Oh i agree...i want to just cuss some of them out at times but wont. I have also cussed the ovens and hobarts into the dust. Woe betide the plastic wrap or foil that is not rolling out becasue its hanging up on the edges......

Allowing your crew to cuss each other out is not good for anyone.... but letting frustration out is very good in my opinion.


----------



## just jim (Oct 18, 2007)

Slightly different note: Anytime I drop something I give it the finger for betraying me.


----------



## seabeecook (Aug 23, 2008)

I lead by example and do not swear myself. Rarely can you catch me use swear words. As a result, most of my summer staff withhold swear words around me. Yes, I hear 'F' bombs on occasion, but as a rule we run a clean kitchen (double meaning!).


----------



## bob the chef (Jun 10, 2015)

NO there is no need for it .Just shows a bad command of the English Language.Yes we work in a very high pressure environment and sometimes we might let fly but not in the normal conversation side of things.


----------



## boyo1991 (Feb 25, 2013)

Source data:
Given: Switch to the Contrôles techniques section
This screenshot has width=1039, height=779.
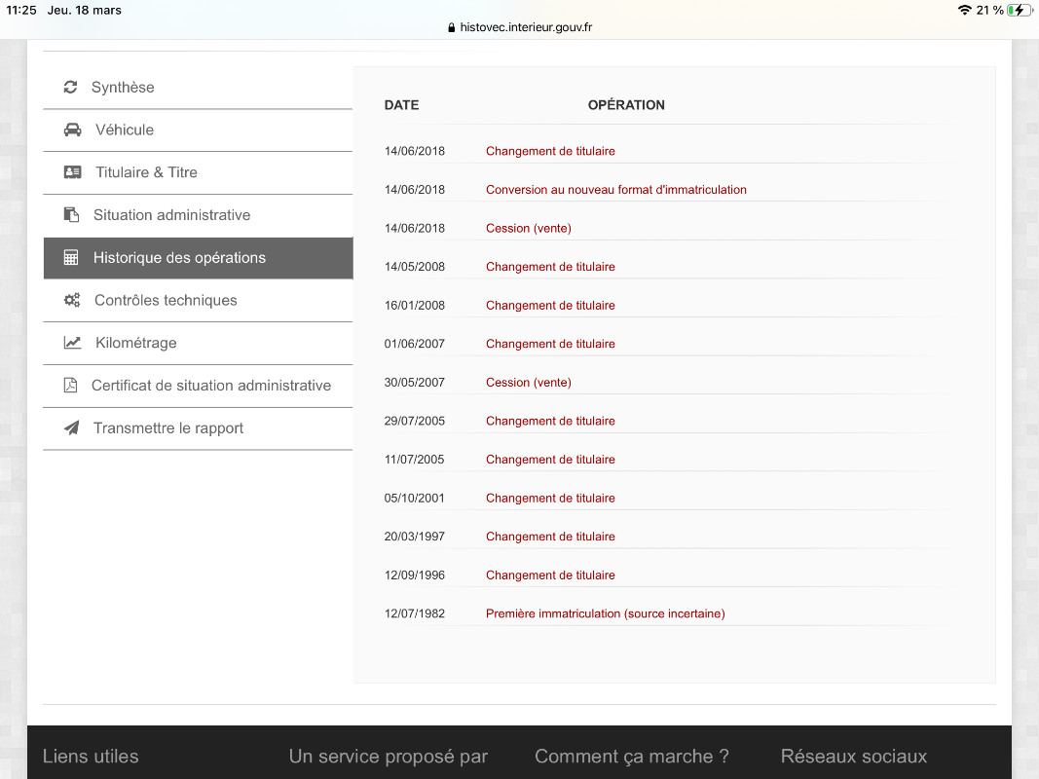Looking at the screenshot, I should (166, 301).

Problem: Carry on the forum thread about swearing in professional kitchens from the point where it stops. The material is drawn from a separate source.

Expected output:
Okay, I thought this would be obvious, they don't call it "kitchen mouth" for no reason. But then again, maybe it's just me, I work a bar currently, and any other time before this has been a totally closed off to the world kitchen. I'll tell you, I swear at anything, I would tell you some of the creative stuff I've said, but it wouldn't be appropriate! Just know I've found myself calling a side of ranch things that would make others go suicidal. The thing is, all the servers know if just helps the work go along.


----------



## akat (Jun 9, 2015)

passive-aggressive can be even more stressful to work with. I actually prefer aggressive-aggressive


----------



## meezenplaz (Jan 31, 2012)

> Slightly different note: Anytime I drop something I give it the finger for betraying me.


Haha I say "you bitch!" 
I use expressions like "what the f---?" 
or "Thats a beautiful uppafukae" .
Or Kaddammit when I drop or self mutilate, things like that. 
But never in front of Billy, Bobby or Betty-Joe Public, and I never cuss AT someone--to me that's crossing the line. 
But I also don't like to be cussed at myself, so it seems equitable.


----------



## mike8913 (Mar 22, 2008)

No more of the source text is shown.